What I see in the view source or the `nav_df$navigation` vector is that each navigation URL is the same, **except** for the difference in the `page=` element found at the end of the URL argument.
### Mini review summary
We can see that the navigation URL pattern is predictable. We can construct a full URL for each summary results target page. We can make a tibble with all these links, one row for each URL to each navigation section of each summary results page of the target site. Once we have this, we can write a script to systematically browse, or crawl, through the target site just as if we manually mouse-clicked each link in a web browser.

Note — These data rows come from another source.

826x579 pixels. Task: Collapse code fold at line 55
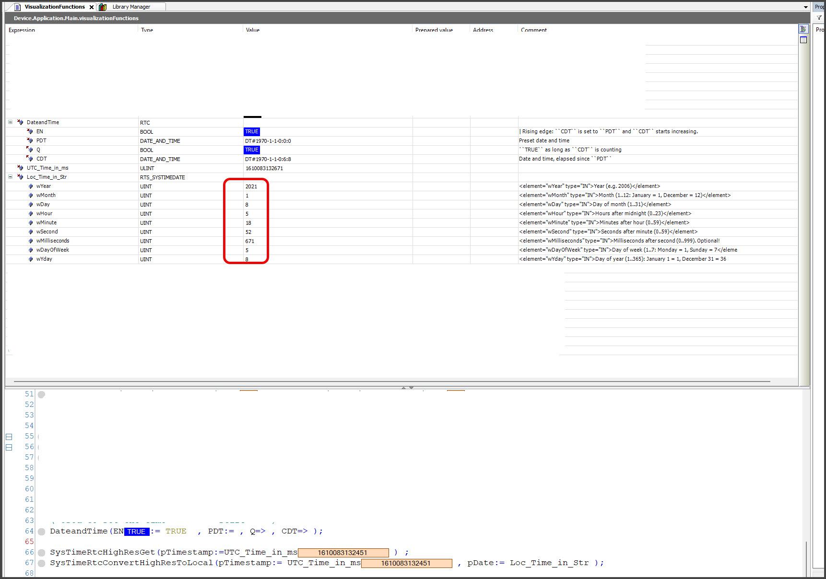click(x=9, y=437)
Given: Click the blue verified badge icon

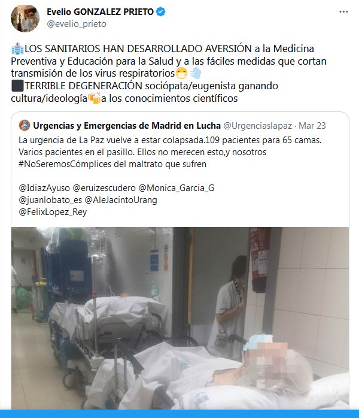Looking at the screenshot, I should (160, 12).
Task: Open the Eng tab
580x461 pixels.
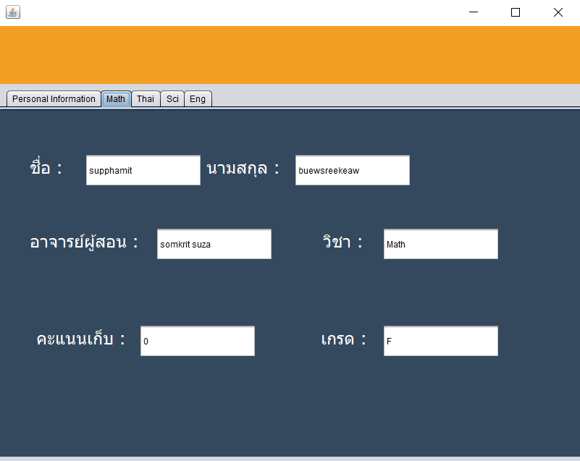Action: [197, 98]
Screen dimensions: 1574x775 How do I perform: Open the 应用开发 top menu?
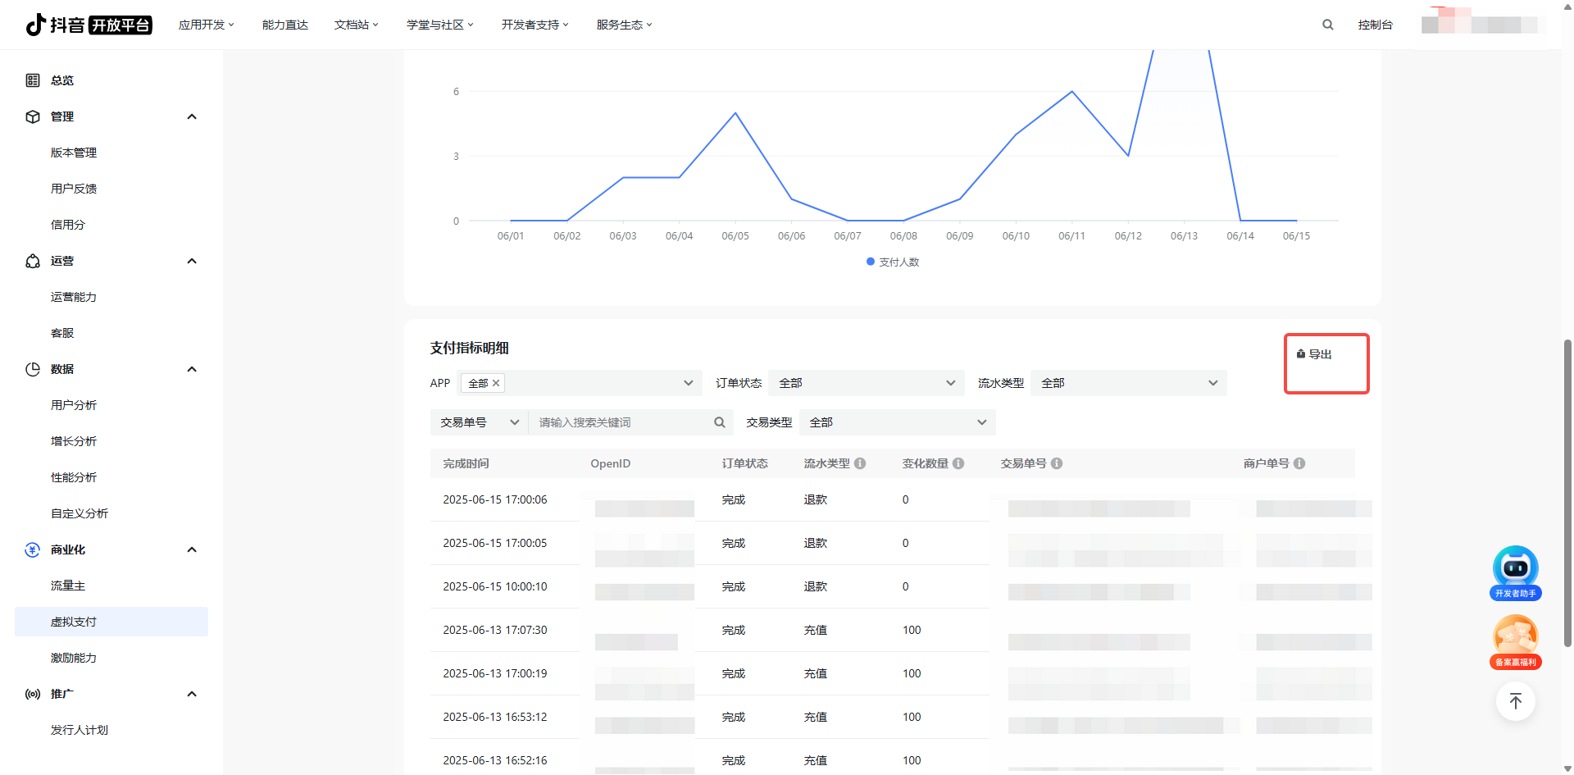(x=206, y=25)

We will use tidyverse packages to crawl through the site and `rvest::html_read()` to import the HTML. After we crawl each page, we'll parse the target HTML data.
### Develop a plan
**Goal** make a tibble with all the navigation links
Let's start by importing the HTML of a single summary results page. Then I'll make a tibble of the navigation links found within the gathered and relevant `<div>` HTML tags, i.e. the div tags with the _subnav_ CSS class. We did that with the `nav_df` tibble.
After we gather those navigation links in `nav_df$navigation`, we will wrangle and expand the vector to include only the relevant navigation URLs. But, why did we have duplicate navigation URLS in that vector? Look at the [summary page](http://www.vondel.humanities.uva.nl/ecartico/persons/index.php?subtask=browse) in a web browser. See any duplication? If not, look closer.
Below, use `dplyr::distinct()` and `stringr::string_extract()` among other tidyverse functions to wrangle a tibble of relevant links.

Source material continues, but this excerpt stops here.